On the sports analytics question I don't have any knowledge or experience, but I can see operations there turning into multi-matrix statistical correlations and such.

On the subject of being the best language for the job, Fortran does not use 10x more lines than more modern languages. In fact, in many cases it uses less. When I was working on real-time signal processing algorithms we used to prototype algorithms in Fortran[1], then implement them in C. I also used to use Python with SciPy and NumPy for analysis, as well as Matlab. Matlab's huge toolbox library notwithstanding, the Fortran implementations were usually shorter, simpler, and easier to understand than any of the other languages. It was only bias and preconceived notions that kept it from being used in the real system. I would have loved to see Fortran subroutines running the algorithms underneath the C distributed framework.

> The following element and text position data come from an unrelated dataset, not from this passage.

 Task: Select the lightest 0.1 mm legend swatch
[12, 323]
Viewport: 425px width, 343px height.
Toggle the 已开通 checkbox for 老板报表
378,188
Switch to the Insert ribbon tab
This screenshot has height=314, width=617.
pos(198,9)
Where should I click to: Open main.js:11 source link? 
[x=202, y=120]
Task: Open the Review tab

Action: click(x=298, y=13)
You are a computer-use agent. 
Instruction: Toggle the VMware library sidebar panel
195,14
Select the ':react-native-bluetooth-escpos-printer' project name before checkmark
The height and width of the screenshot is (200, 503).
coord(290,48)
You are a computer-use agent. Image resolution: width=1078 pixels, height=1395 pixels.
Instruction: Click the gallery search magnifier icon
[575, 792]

[1] Until someone in management and the customer team decided to have the scientists write their algorithms directly in the real-time C. That is a rant for another day.

Not sure why code to crunch some statistics would have a huge maintenance cost. There goes one point out the window.

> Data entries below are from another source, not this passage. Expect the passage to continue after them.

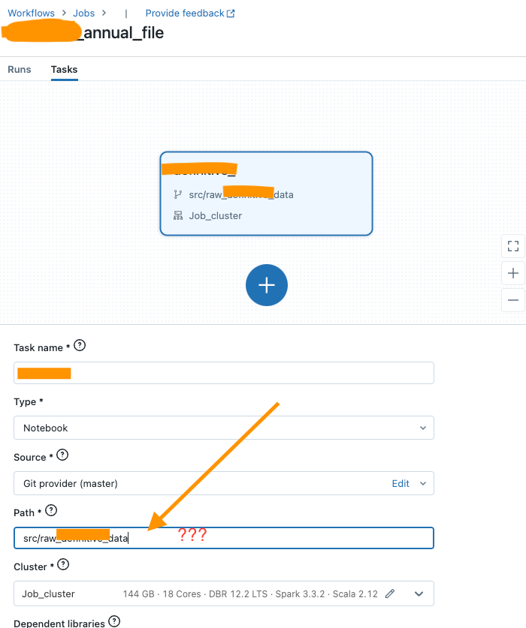
Task: Zoom out using the canvas minus icon
Action: coord(513,300)
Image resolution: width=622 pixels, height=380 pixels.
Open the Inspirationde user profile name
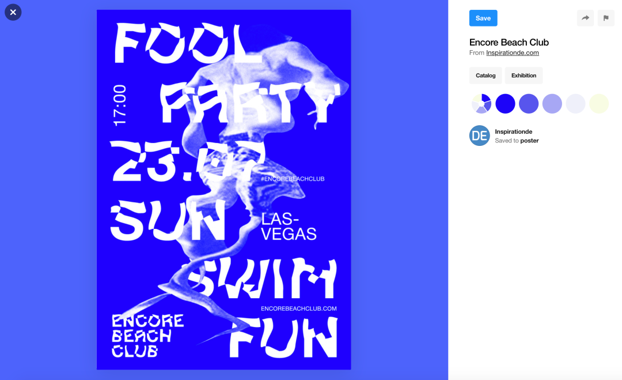(x=513, y=131)
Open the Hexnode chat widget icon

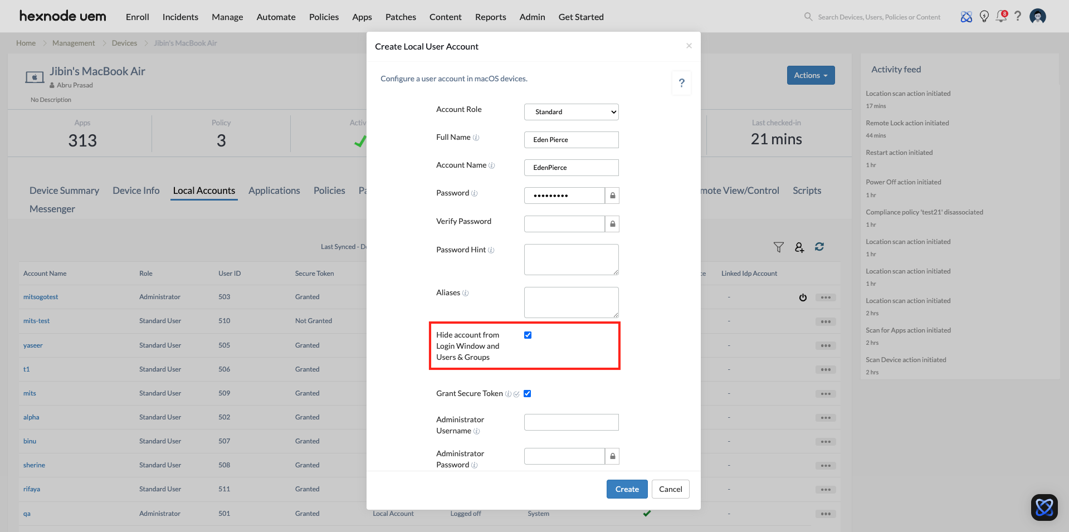(1043, 507)
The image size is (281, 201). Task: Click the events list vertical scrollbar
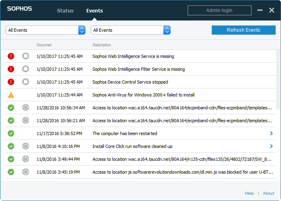[278, 80]
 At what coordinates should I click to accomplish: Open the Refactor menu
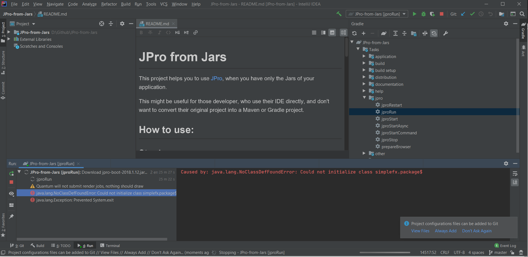[109, 4]
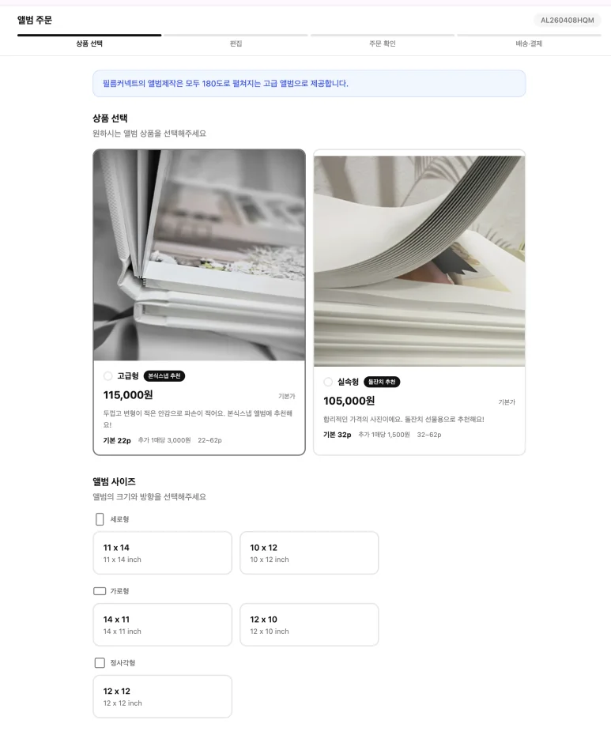Screen dimensions: 611x735
Task: Click the 돌잔치 추천 badge
Action: [x=382, y=382]
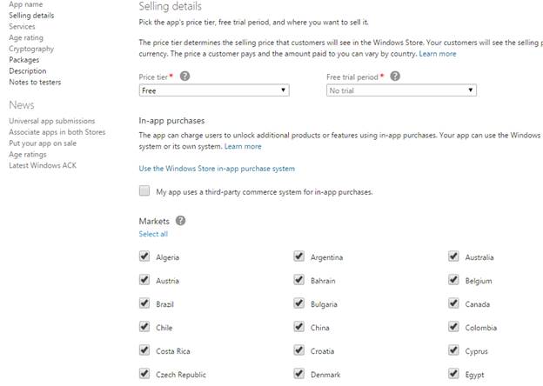
Task: Click Select all markets link
Action: [153, 234]
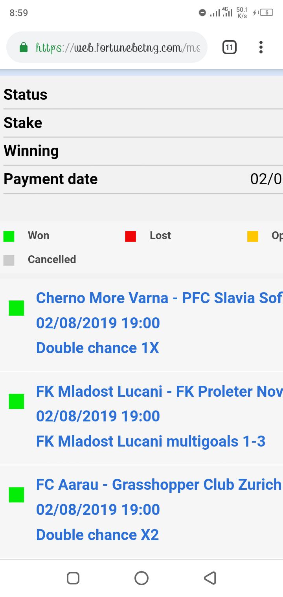This screenshot has height=597, width=283.
Task: Click the red Lost legend swatch
Action: (x=130, y=236)
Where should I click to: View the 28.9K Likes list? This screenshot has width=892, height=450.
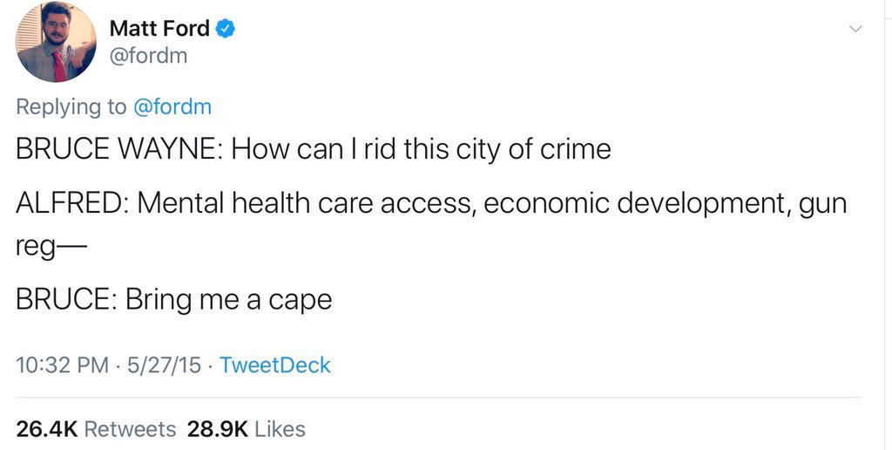(x=247, y=429)
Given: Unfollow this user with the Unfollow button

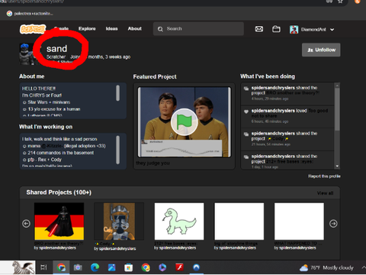Looking at the screenshot, I should click(321, 50).
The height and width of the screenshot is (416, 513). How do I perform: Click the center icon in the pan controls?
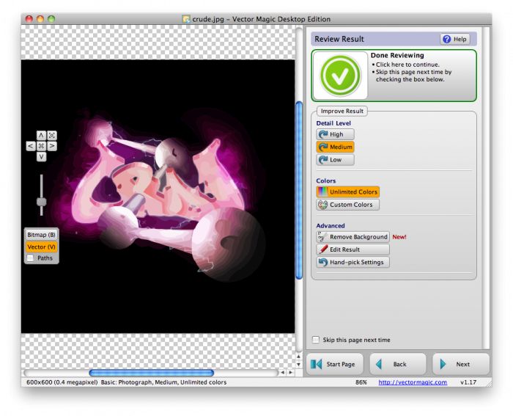41,146
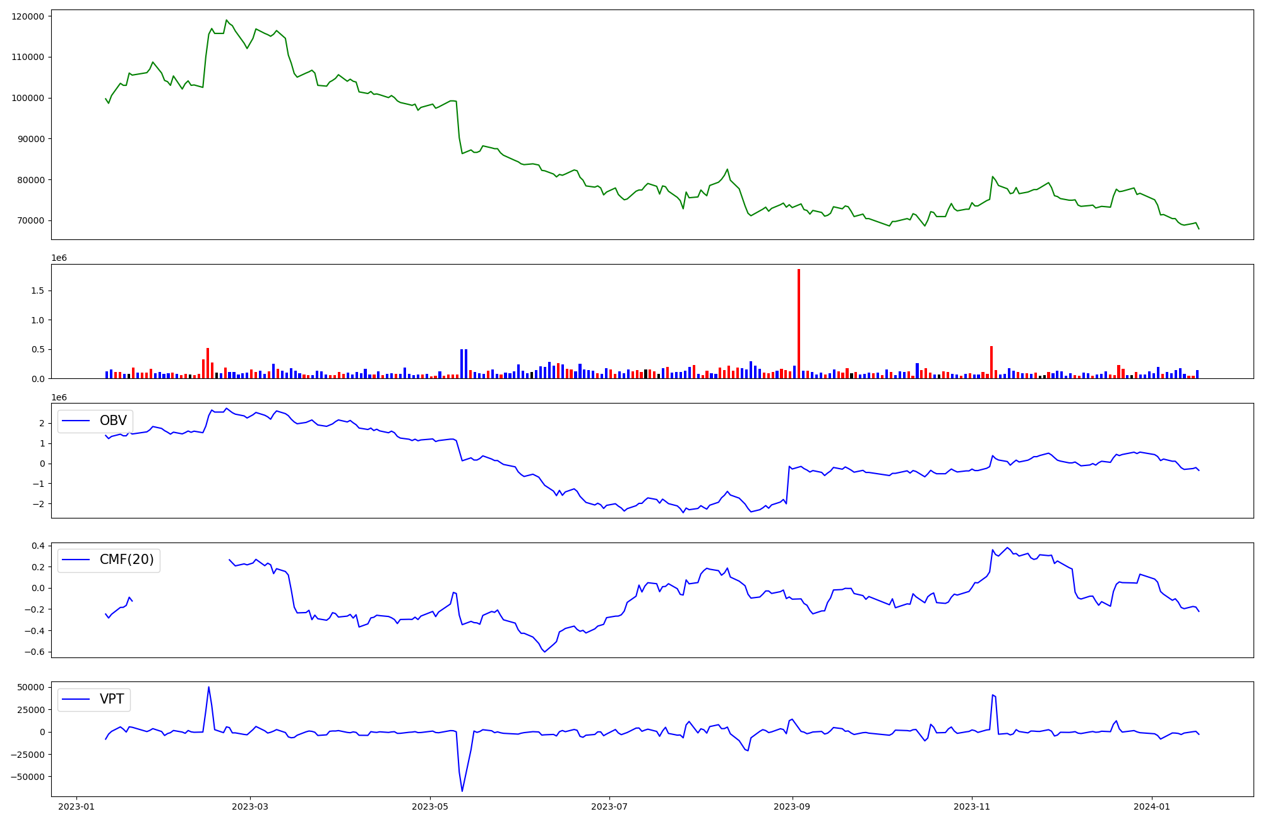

As for the first, a) I touched on the fact that Fortran is a modern language and b) unless you've got examples showing two side-by-side implementations of the same algorithm with Fortran being 10x longer, then it sounds like you're just another of the aforementioned hipsters who is experiencing aversion to something just because it is not new and shiny.

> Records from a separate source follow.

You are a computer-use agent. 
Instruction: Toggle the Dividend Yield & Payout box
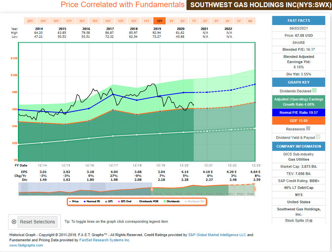pos(318,137)
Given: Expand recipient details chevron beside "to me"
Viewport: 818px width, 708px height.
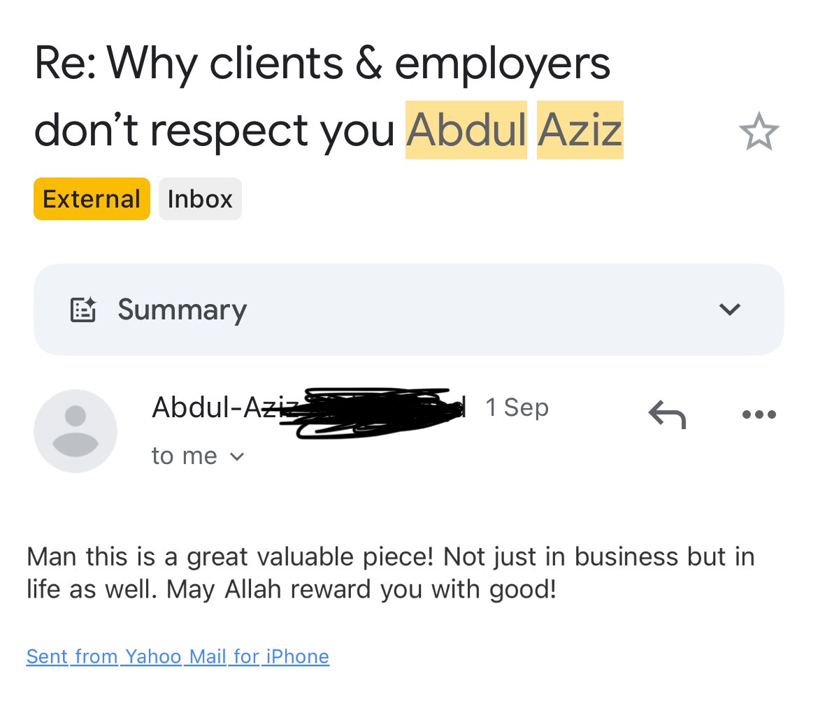Looking at the screenshot, I should [237, 457].
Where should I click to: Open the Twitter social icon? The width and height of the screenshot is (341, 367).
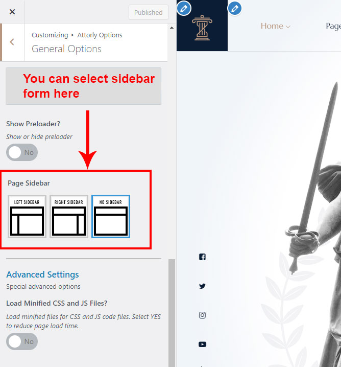(x=202, y=286)
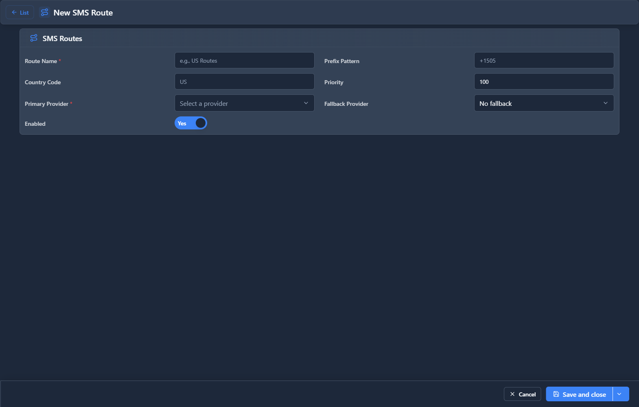Disable the Enabled toggle switch
Image resolution: width=639 pixels, height=407 pixels.
191,123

The language is only half the machine. The human is the other half. The question is not if Fortran is the best choice, it's is Fortran the best choice for him.
> Is Fortran actually the best choice for this application?

Fortran is like fast, typed, compiled Matlab (with smaller standard library, but a lot of numerical libraries available all over internet).

Nut yes, exploratory data analysis, something interactive like NumPy + Matplotlib, Matlab or R might be better.

But NumPy + matplotlib is kinda painful to set up first to be interactive, R the language is wonky, and Matlab cost a lot of money (and the free alternative, Octave, has much more limited graphics, and they are kind of ugly, too).

Of course, Fortran has no graphing capabilities, so one needs some tool for that anyway.